Welcome to Doom9's Forum, THE in-place to be for everyone interested in DVD conversion. Before you start posting please read the forum rules. By posting to this forum you agree to abide by the rules. |
28th August 2021, 14:06 | #1 | Link |
Registered User
Join Date: Jul 2015
Posts: 708
|
Questions about assembler
I don't know how to make codecs with nasm and gcc.

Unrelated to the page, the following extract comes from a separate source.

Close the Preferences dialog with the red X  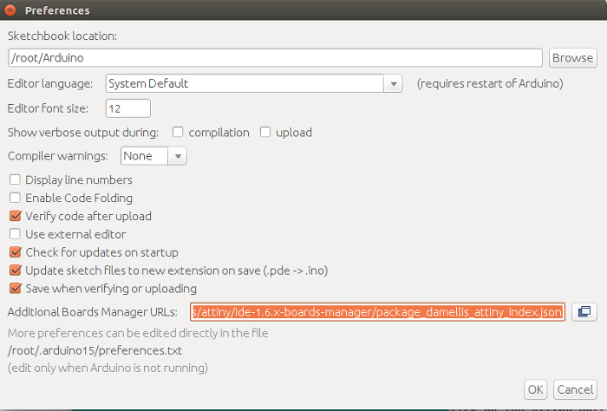click(x=10, y=10)
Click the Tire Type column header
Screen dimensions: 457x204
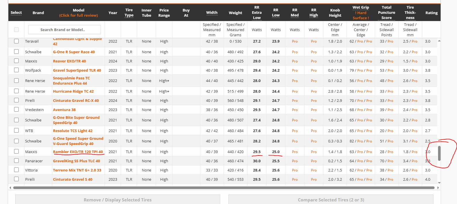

Does assembler mean SIMD AVX, AVX2, AVX3? I know that assembler can be used with 64bit files. Do you need computer with cpu AVX2 for the codecs? What functions should gcc and nasm have? Is nasm the best for assembler? Maybe there is something better and newer. Maybe third program is needed to merge the others? How to check if assembler is included and works with the codec? |
28th August 2021, 15:53 | #2 | Link | |
Software Developer
Join Date: Jun 2005
Location: Last House on Slunk Street
Posts: 13,248
|
No. Not necessarily. Assembler means you are writing code in assembly language, instead of using a "high level" language, such as C, C++, Rust, etc. pp.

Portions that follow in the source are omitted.